The heat pipes 30 each are substantially U-shaped and each comprise an evaporating section 32 and two condensing sections 34 perpendicular to the evaporating section 32, and two curved sections (not labeled) respectively extending from two opposite ends of the evaporating section 32 and connecting the evaporating section 32 and the two condensing sections 34. The evaporating sections 32 of the heat pipes 30 are sandwiched between the central portion of the frame 14 and the conducting plate 12 and arranged closely side by side. The condensing sections 34 are extended upwardly from the frame 14 and through the fin group 20. The condensing sections 34 are spaced from and parallel to each other. The condensing sections 34 and the fixing poles 16 of the base 10 are respectively received in the corresponding receiving tubes 26 of the fin group 20. Upper ends of the condensing sections 34 being sealed ends of the heat pipes 30, have upwardly-tapered configurations and protrude upwardly through the top fin 22 of the fin group 20 to be located on a top of the fin group 20.
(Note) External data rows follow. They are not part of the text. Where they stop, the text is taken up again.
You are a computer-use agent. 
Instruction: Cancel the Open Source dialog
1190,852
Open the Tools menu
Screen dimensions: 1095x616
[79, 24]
Also referring to FIGS. 3 and 4, the covering fin 40 comprises a main body 42, two side plates 44 extending downwardly from two opposite lateral side edges of the main body 42 and two engaging flanges 46 extending inwardly and horizontally from two bottom edges of the two side plates 44. The main plate 42 is rectangular and has a size similar to that of the fins 22. The two side plates 44 are perpendicular to the main body 42. The two engaging flanges 46 are separated from the main body 42 by the side plates 44 and parallel to the main body 42. A plurality of latching legs 48 respectively corresponding to the locking slots 28 in the top fin 22 of the fin group 20 are extended upwardly and perpendicularly from bottom surfaces of the engaging flanges 46. Each latching leg 48 has an elastic barb 480 projecting inwardly and upwardly from a lower end thereof. In this embodiment of the present disclosure, the barb 480 is formed by punching the latching leg 48 inwardly, whereby the latching leg 48 defines an opening (not labeled) therein, corresponding to the barb 480.

To mount the covering fin 40 to the top fin 22 of the fin group 20, the covering fin 40 is placed on the top fin 22 of the fin group 20 in a way that the latching legs 48 of the covering fin 40 are respectively in alignment with the locking slots 28 of the top fin 22 of the fin group 20. The covering fin 40 is then pressed toward the fin group 20 to force the barbs 480 of the latching legs 48 thereof to deform and extend through the corresponding locking slots 28 in the top fin 22 of the fin group 20. Once the barbs 480 of the latching legs 48 passing through the locking slots 28, the barbs 480 restore to their original configurations and engage a bottom surface of the top fin 22 to thus firmly fasten the covering fin 40 to the fin group 20. Therefore, the covering fin 40 can be easily and conveniently fastened to the top fin 22 of the fin group 20 and covers the sealed upper ends of the condensing sections 34 of the heat pipes 30 to prevent the sealed upper ends from exposure.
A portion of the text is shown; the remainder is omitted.